Astrophysicists have discovered the fastest known star which is racing around the black hole at the center of the Milky Way. The star, designated S4716, completes an orbit around the supermassive black hole Sagittarius A* (Sgr A*) in just around four years. 

This means that the star is traveling at blisteringly fast speeds of around 18 million mph (29 million kph), or nearly 5,000 miles every second. During this rapid orbit of Sagittarius A*, which has an estimated diameter of 14.6 million miles (23.5 million kilometers), S4716 comes as close as 9.2 billion miles (15 billion km) to the supermassive black hole.

While this may seem incredibly distant, it is just 100 times the distance between Earth and the sun, which is a relatively small distance in cosmic terms. For example, the sun orbits Sgr A* at a distance of 26,000 light-years, with each light-year equivalent to 5.9 trillion miles (9.5 trillion km). 

Related: Behold! This is the first photo of the Milky Way's monster black hole Sagittarius A*

S4716 is part of a dense, tightly packed grouping of stars called the S cluster that orbits close to the galactic center and the Milky Way's supermassive black hole. These S cluster stars all move particularly fast but vary in brightness and mass. 

The discovery of a star so close to Sgr* could change our understanding of how our galaxy has evolved and especially regarding its fast-moving central stars.

"The short-period, compact orbit of S4716 is quite puzzling," Masaryk University in Brno astrophysicist Michael Zajaček said in a statement (opens in new tab). "Stars cannot form so easily near the black hole. S4716 had to move inwards, for example by approaching other stars and objects in the S cluster, which caused its orbit to shrink significantly."

The most famous star in the S-cluster is arguably S2, which has an orbital period around Sgr A* of 16 years and only ever comes as close to the supermassive black hole as 11 billion miles (18 million km). But while S2 has been incredibly useful for the study of Sgr A*, it isn't always helpful.

The center of the Milky Way as seen by NIR2 shows the orbits of several S cluster stars around Sgr A* (marked with a black cross).  (Image credit: Peibker, et al, 2022)

"S2 behaves like a large person sitting in front of you in a movie theater —  it blocks your view of what's important.
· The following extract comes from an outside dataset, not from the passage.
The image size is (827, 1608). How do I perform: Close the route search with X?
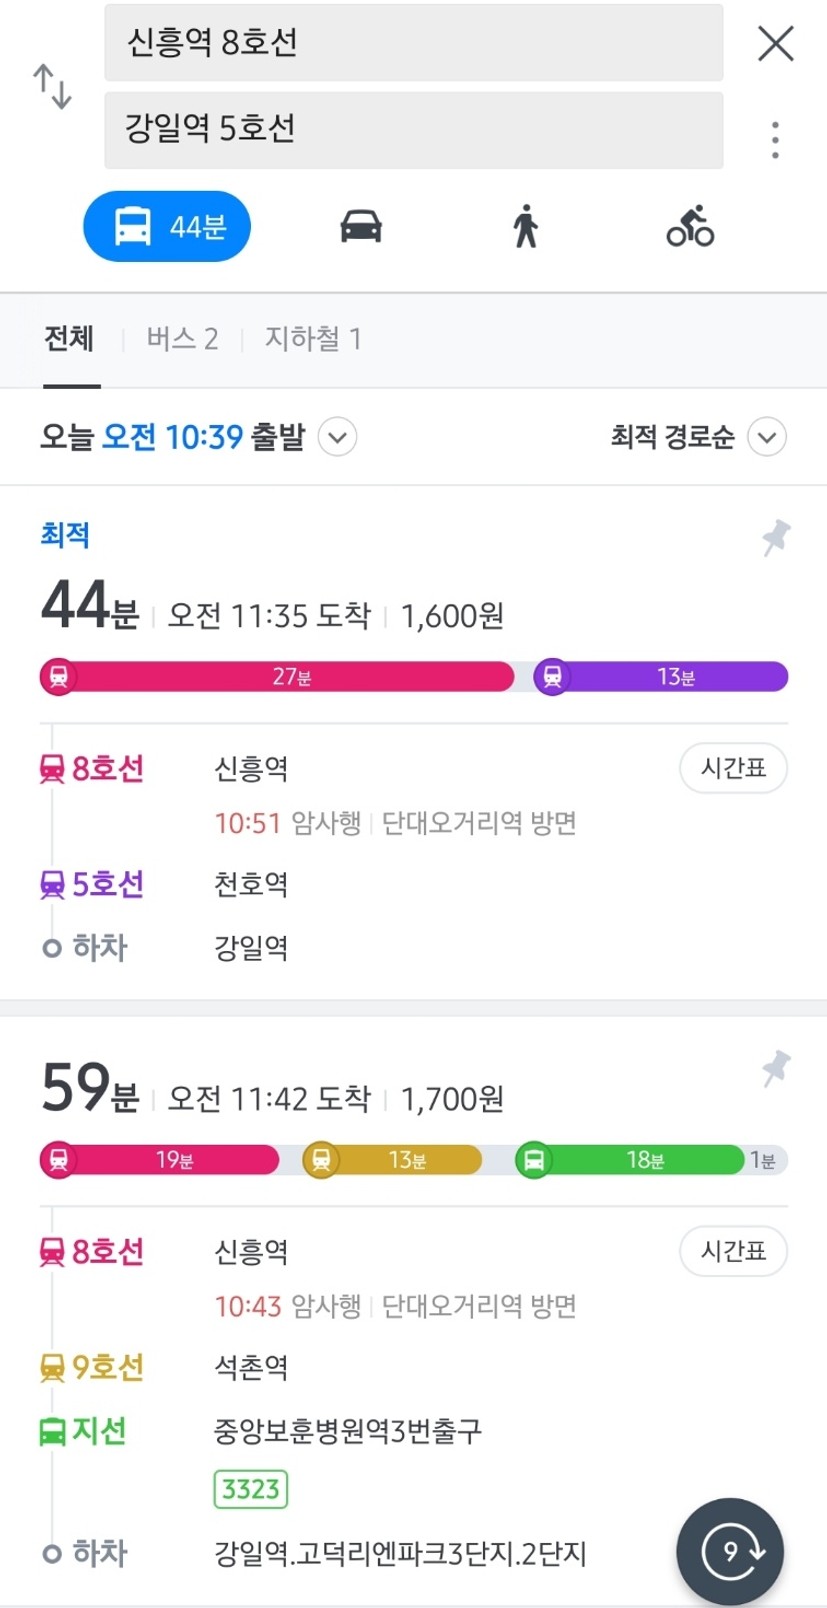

The view into the center of our galaxy is therefore often obscured by S2," Florian Peissker, an astrophysicist at the University of Cologne and co-author on the new research, said in a statement. "However, in brief moments we can observe the surroundings of the central black hole."
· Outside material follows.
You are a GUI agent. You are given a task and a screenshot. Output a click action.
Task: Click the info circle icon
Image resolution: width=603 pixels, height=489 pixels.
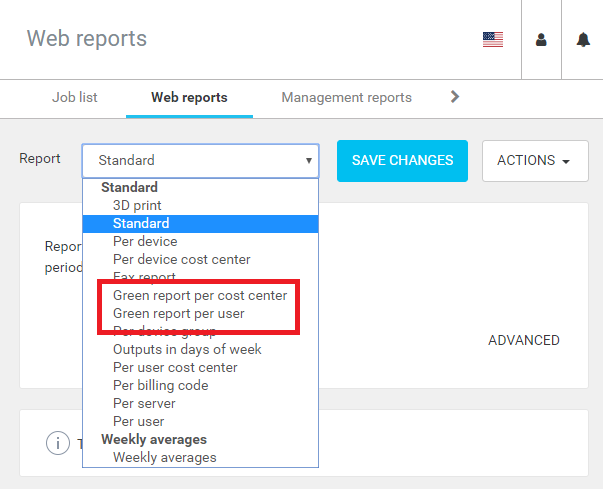tap(57, 443)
By continuously refining analytical techniques over two decades and combining them with 20 years of observations, Peissker and his team were finally able to confirm the rapid orbital period of S4716.

Five telescopes observed S4716: the Hawai'i-based Keck observatory instruments NIR2 and OSIRIS, and the Very Large Telescope instruments SINFONI, NACO and GRAVITY, providing detailed data on the star. 

"For a star to be in a stable orbit so close and fast in the vicinity of a supermassive black hole was completely unexpected and marks the limit that can be observed with traditional telescopes," Peissker added.

The team's research was published on Tuesday (July 5) in The Astrophysical Journal. 

Editor's note: This story was updated to correct the closest distance between the black hole and star. Follow us on Twitter @Spacedotcom or on Facebook.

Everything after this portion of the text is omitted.